▸ **Task to carry out**: Line by line, copy the data below exactly.

[Records from a dataset]

/---

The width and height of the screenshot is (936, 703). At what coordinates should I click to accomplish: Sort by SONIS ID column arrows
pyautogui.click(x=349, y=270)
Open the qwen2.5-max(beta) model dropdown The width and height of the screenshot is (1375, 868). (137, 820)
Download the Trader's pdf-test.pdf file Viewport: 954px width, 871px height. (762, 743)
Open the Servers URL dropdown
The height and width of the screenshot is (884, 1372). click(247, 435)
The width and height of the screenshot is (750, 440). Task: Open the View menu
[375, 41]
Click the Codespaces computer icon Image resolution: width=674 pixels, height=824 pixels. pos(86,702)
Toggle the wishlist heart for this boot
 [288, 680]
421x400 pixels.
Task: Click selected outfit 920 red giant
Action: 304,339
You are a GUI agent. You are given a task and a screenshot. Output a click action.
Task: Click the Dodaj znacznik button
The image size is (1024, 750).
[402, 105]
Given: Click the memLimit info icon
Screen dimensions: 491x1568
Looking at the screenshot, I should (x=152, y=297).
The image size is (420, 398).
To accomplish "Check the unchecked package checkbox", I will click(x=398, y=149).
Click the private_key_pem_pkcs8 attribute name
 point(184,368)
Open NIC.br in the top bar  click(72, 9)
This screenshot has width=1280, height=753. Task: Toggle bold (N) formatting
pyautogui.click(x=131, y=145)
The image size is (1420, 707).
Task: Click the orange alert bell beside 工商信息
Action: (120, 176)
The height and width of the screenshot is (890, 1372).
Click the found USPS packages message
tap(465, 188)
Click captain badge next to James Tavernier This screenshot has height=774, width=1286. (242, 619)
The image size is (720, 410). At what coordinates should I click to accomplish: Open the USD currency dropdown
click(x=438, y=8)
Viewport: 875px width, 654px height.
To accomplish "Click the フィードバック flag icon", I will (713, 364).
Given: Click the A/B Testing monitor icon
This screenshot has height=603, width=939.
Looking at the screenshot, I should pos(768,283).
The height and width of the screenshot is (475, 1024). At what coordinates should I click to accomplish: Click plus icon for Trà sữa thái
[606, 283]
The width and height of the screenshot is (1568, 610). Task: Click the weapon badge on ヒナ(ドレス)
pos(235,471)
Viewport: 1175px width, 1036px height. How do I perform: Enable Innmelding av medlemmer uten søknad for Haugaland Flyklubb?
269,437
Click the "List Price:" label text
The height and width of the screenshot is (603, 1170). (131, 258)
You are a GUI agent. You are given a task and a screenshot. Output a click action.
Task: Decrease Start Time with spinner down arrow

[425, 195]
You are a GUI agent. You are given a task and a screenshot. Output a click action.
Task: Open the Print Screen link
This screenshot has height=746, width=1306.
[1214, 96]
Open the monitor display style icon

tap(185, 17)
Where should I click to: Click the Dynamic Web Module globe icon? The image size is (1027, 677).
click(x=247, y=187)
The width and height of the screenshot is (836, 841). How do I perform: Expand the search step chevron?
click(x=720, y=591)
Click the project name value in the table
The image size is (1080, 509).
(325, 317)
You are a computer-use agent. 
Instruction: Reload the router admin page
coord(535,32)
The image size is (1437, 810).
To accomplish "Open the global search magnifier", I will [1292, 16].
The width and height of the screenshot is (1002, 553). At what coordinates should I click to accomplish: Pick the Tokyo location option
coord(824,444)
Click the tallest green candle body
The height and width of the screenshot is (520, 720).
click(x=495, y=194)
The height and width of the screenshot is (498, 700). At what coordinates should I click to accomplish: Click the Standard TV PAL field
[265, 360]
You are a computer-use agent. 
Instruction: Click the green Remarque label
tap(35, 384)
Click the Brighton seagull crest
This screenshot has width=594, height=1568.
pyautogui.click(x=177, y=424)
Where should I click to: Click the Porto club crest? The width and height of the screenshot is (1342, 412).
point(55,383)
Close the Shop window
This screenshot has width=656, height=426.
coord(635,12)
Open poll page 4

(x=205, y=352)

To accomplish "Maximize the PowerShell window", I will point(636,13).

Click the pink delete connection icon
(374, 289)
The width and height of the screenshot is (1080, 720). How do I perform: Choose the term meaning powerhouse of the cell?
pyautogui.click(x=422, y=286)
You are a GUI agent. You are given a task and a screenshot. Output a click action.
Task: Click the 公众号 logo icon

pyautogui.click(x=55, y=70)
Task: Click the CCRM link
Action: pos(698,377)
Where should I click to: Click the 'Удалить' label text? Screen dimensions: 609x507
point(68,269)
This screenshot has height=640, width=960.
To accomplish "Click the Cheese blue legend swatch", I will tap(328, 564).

\---

▸ **Problem solution**:
The width and height of the screenshot is (936, 703). At what coordinates should I click to accomplish: Sort by SONIS ID column arrows
pyautogui.click(x=349, y=270)
Open the qwen2.5-max(beta) model dropdown The width and height of the screenshot is (1375, 868). (137, 820)
Download the Trader's pdf-test.pdf file Viewport: 954px width, 871px height. (762, 743)
Open the Servers URL dropdown
The height and width of the screenshot is (884, 1372). click(247, 435)
The width and height of the screenshot is (750, 440). Task: Open the View menu
[375, 41]
Click the Codespaces computer icon Image resolution: width=674 pixels, height=824 pixels. pos(86,702)
Toggle the wishlist heart for this boot
 [288, 680]
421x400 pixels.
Task: Click selected outfit 920 red giant
Action: 304,339
You are a GUI agent. You are given a task and a screenshot. Output a click action.
Task: Click the Dodaj znacznik button
The image size is (1024, 750).
[402, 105]
Given: Click the memLimit info icon
Screen dimensions: 491x1568
Looking at the screenshot, I should (x=152, y=297).
The image size is (420, 398).
To accomplish "Check the unchecked package checkbox", I will click(x=398, y=149).
Click the private_key_pem_pkcs8 attribute name
 point(184,368)
Open NIC.br in the top bar  click(72, 9)
This screenshot has width=1280, height=753. Task: Toggle bold (N) formatting
pyautogui.click(x=131, y=145)
The image size is (1420, 707).
Task: Click the orange alert bell beside 工商信息
Action: (120, 176)
The height and width of the screenshot is (890, 1372).
Click the found USPS packages message
tap(465, 188)
Click captain badge next to James Tavernier This screenshot has height=774, width=1286. (242, 619)
The image size is (720, 410). At what coordinates should I click to accomplish: Open the USD currency dropdown
click(x=438, y=8)
Viewport: 875px width, 654px height.
To accomplish "Click the フィードバック flag icon", I will (713, 364).
Given: Click the A/B Testing monitor icon
This screenshot has height=603, width=939.
Looking at the screenshot, I should pos(768,283).
The height and width of the screenshot is (475, 1024). At what coordinates should I click to accomplish: Click plus icon for Trà sữa thái
[606, 283]
The width and height of the screenshot is (1568, 610). Task: Click the weapon badge on ヒナ(ドレス)
pos(235,471)
Viewport: 1175px width, 1036px height. How do I perform: Enable Innmelding av medlemmer uten søknad for Haugaland Flyklubb?
269,437
Click the "List Price:" label text
The height and width of the screenshot is (603, 1170). (131, 258)
You are a GUI agent. You are given a task and a screenshot. Output a click action.
Task: Decrease Start Time with spinner down arrow

[425, 195]
You are a GUI agent. You are given a task and a screenshot. Output a click action.
Task: Open the Print Screen link
This screenshot has height=746, width=1306.
[1214, 96]
Open the monitor display style icon

tap(185, 17)
Where should I click to: Click the Dynamic Web Module globe icon? The image size is (1027, 677).
click(x=247, y=187)
The width and height of the screenshot is (836, 841). How do I perform: Expand the search step chevron?
click(x=720, y=591)
Click the project name value in the table
The image size is (1080, 509).
(325, 317)
You are a computer-use agent. 
Instruction: Reload the router admin page
coord(535,32)
The image size is (1437, 810).
To accomplish "Open the global search magnifier", I will [1292, 16].
The width and height of the screenshot is (1002, 553). At what coordinates should I click to accomplish: Pick the Tokyo location option
coord(824,444)
Click the tallest green candle body
The height and width of the screenshot is (520, 720).
click(x=495, y=194)
The height and width of the screenshot is (498, 700). At what coordinates should I click to accomplish: Click the Standard TV PAL field
[265, 360]
You are a computer-use agent. 
Instruction: Click the green Remarque label
tap(35, 384)
Click the Brighton seagull crest
This screenshot has width=594, height=1568.
pyautogui.click(x=177, y=424)
Where should I click to: Click the Porto club crest? The width and height of the screenshot is (1342, 412).
point(55,383)
Close the Shop window
This screenshot has width=656, height=426.
coord(635,12)
Open poll page 4

(x=205, y=352)

To accomplish "Maximize the PowerShell window", I will point(636,13).

Click the pink delete connection icon
(374, 289)
The width and height of the screenshot is (1080, 720). How do I perform: Choose the term meaning powerhouse of the cell?
pyautogui.click(x=422, y=286)
You are a GUI agent. You are given a task and a screenshot. Output a click action.
Task: Click the 公众号 logo icon

pyautogui.click(x=55, y=70)
Task: Click the CCRM link
Action: pos(698,377)
Where should I click to: Click the 'Удалить' label text? Screen dimensions: 609x507
point(68,269)
This screenshot has height=640, width=960.
To accomplish "Click the Cheese blue legend swatch", I will tap(328, 564).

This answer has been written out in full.